Background & objective: Recently, micro-invasive treatments showed well application prospective in treating primary hepatocellular carcinoma (HCC), while tumor immunotherapy is a hot topic in tumor treatment. This study was to investigate the efficacy of cytokine-induced killer cells (CIK) combined micro-invasive treatments (transcatheter arterial chemoembolization and radiofrequency ablation) on the recurrence of HCC.

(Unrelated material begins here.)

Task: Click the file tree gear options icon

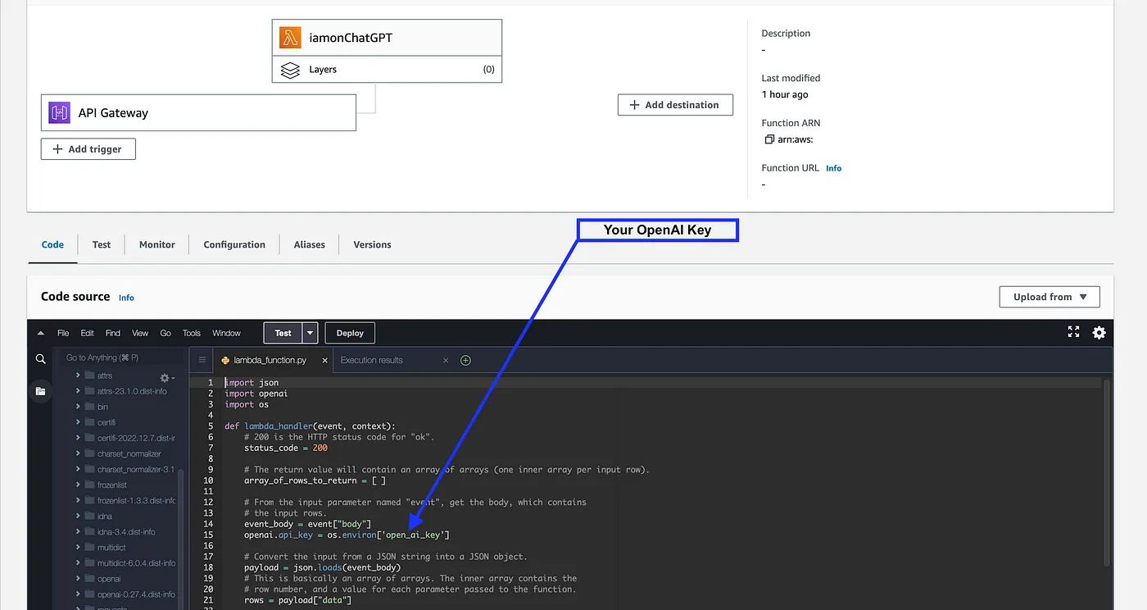Action: (165, 378)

Methods: A total of 85 HCC patients without active lesions and metastasis, which were displayed by imaging examination after transcatheter arterial chemoembolization and radiofrequency ablation therapy, were divided randomly into 2 groups: 45 in study group, and 40 in control group. The patients in study group were transfused with CIK cells through hepatic artery after micro-invasive treatments, while the patients in control group were not. The levels of T lymphocyte subsets and native killer (NK) cells in peripheral blood of HCC patients before and after CIK cell transfusion were detected by flow cytometry (FCM). Tumor condition was observed by CT scanning every 2-3 months.

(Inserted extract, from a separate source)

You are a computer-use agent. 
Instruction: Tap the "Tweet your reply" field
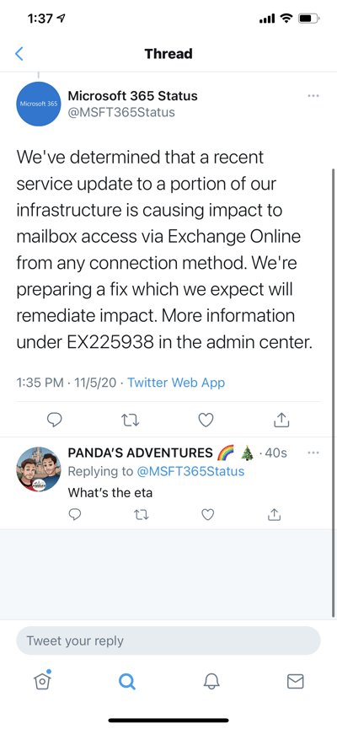click(169, 641)
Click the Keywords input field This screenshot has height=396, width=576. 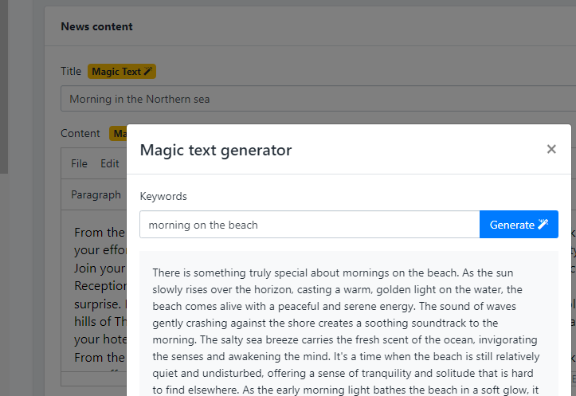(309, 225)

Results: The percentages of CD3+, CD4+, and CD56+ effect cells and the proportion of CD4+/CD8+ were increased from (68.6+/-11.0)%, (31.0+/-9.0)%, (15.6+/-7.8)%, and 1.1+/-0.5 to (70.7+/-10.1)% (P<0.05), (33.5+/-8.0)% (P<0.05), (18.4+/-9.4)% (P<0.05), and 1.3+/-0.6 (P<0.05) after CIK cell transfusion; while the percentages of CD8+ and CD3+ CD56+ cells were decreased from (31.1+/-7.8)% and (6.4+/-3.5)% to (28.6+/-8.3)% (P<0.05) and (5.2+/-3.3)% (P<0.05). The 1- and 1.5-year recurrence rates were 8.89% and 15.56% in study group, and 30.00% and 40.00% in control group (Chi(2) = 4.87 and 6.41, P <0.05).
Conclusion: CIK cell transfusion after micro-invasive treatments may improve the immunologic function in HCC patients, and play an important role in reducing the recurrence rate of HCC.